-- begin GIVEN PASSAGE --

I have the following data
col=['black','black','black','grey','white','grey','grey','nan','grey','black','black','red','nan','nan','nan','nan','black','black','white']
dd=pd.DataFrame({'color':col})
dd.replace('nan',np.NaN,inplace=True)
dd.sample(5)
Out[1]:
color
8 grey
14 NaN
7 NaN
2 black
9 black
The following is the proportion of each color in the column
dd.color.value_counts(normalize=True)
Out[2]:
black 0.500000
grey 0.285714
white 0.142857
red 0.071429
Now I want to fill the null values based on these proportions above. So 50% of null values will become black, 28% grey,14% white and 7.1% red
You can randomly assign the value based on the probability using numpy.random.choice
(https://numpy.org/doc/stable/reference/random/generated/numpy.random.choice.html)
STEP #1. Calculate the probabilities for each values.
STEP #2. Assign the values to NaN
based on the probability so that the values are assigned as the original distribution.
This way will work regardless of the number of values.
import pandas as pd
import numpy as np
col = ['black','black','black','grey','white','grey','grey','nan','grey','black','black','red','nan','nan','nan','nan','black','black','white']
dd = pd.DataFrame({'color': col})
dd.replace('nan', np.NaN, inplace=True)
print(dd.color.value_counts(normalize=True))
"""
black 0.500000
grey 0.285714
white 0.142857
red 0.071429
Name: color, dtype: float64
"""
probability = list(dd.color.value_counts(normalize=True).values)
dd['color'] = dd['color'].apply(lambda x: np.random.choice(['black', 'grey', 'white', 'red'], 1, replace=False, p=probability)[0] if pd.isna(x) else x)
print(dd.color.value_counts(normalize=True))
"""
black 0.526316
grey 0.315789
white 0.105263
red 0.052632
Name: color, dtype: float64
"""

-- end GIVEN PASSAGE --
-- begin MATERIAL --

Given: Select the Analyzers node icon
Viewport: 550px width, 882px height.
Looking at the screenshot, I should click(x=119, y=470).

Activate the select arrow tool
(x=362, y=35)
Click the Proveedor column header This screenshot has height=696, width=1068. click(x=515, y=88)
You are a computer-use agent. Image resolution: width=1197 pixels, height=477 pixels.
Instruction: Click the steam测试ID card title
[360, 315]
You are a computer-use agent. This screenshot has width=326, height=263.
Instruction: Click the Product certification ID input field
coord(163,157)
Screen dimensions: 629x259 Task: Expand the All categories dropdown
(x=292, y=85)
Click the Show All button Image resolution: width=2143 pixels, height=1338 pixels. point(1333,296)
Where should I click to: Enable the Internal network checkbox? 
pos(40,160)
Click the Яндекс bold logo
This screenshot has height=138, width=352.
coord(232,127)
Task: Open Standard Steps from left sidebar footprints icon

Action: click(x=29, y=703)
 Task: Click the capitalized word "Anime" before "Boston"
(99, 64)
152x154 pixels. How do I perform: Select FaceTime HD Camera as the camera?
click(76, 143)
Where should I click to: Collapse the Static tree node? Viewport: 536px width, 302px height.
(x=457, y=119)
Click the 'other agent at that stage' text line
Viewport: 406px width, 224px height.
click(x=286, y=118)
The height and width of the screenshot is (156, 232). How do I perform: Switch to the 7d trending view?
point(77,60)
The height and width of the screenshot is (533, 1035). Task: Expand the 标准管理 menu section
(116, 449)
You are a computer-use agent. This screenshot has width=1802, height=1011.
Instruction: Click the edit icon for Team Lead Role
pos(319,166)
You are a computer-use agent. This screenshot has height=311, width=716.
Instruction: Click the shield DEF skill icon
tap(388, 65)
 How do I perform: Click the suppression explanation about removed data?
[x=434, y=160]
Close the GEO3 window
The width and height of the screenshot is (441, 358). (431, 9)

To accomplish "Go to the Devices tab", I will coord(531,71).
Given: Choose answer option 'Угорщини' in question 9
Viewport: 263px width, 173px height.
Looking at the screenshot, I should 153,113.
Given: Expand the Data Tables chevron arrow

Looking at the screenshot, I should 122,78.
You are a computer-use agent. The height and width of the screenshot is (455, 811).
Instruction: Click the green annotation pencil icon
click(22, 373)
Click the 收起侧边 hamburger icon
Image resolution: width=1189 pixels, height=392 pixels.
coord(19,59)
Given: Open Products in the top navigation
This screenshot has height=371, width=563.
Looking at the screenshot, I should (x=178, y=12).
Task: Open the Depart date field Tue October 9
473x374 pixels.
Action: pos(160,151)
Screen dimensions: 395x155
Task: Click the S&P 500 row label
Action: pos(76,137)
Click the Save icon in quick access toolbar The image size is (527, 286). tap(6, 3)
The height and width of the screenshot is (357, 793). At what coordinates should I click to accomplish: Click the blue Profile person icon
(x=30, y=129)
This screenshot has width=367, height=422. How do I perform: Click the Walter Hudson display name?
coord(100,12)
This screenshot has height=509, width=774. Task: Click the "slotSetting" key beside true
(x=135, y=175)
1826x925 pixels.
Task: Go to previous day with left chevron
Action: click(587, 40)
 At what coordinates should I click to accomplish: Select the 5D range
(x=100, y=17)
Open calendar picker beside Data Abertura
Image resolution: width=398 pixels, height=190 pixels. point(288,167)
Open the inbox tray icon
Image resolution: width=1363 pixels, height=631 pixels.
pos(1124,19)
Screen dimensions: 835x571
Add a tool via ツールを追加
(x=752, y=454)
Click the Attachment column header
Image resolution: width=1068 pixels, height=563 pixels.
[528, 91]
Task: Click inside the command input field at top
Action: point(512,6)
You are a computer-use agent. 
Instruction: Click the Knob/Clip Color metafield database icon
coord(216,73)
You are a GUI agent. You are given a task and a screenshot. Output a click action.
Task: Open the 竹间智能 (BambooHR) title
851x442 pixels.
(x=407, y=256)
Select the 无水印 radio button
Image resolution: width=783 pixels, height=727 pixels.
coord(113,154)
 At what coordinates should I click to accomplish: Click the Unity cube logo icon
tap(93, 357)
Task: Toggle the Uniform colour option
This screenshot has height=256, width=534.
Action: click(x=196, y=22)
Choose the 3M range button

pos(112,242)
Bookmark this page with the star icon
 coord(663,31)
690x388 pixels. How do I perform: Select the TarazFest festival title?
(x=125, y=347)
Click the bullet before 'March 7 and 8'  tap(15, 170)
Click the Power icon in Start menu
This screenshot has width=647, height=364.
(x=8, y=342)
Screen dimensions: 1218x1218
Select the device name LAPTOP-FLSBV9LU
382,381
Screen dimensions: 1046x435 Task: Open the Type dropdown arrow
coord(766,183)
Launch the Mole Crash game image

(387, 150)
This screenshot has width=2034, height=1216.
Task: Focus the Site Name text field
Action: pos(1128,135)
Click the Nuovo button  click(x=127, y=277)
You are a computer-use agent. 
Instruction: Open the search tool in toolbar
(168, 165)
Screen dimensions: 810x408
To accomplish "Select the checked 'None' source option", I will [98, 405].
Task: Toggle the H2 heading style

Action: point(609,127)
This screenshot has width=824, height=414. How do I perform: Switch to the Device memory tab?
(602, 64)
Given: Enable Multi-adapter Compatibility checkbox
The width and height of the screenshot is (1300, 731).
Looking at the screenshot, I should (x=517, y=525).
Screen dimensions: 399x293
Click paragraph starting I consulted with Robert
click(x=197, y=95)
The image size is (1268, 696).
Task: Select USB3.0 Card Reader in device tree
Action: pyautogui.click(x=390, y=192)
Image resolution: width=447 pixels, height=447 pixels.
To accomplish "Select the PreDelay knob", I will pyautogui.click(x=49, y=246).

-- end MATERIAL --

- [OBJECTIVE]
Answer these questions from the pandas thread about filling null values:
1. What proportion of the color column is grey before the null values are filled?
2. Which numpy function does the reply recommend for assigning values by probability?
3. What proportion of the column is black after the null values are filled?

- [SOLUTION TO THIS PROBLEM]
1. 0.285714
2. numpy.random.choice
3. 0.526316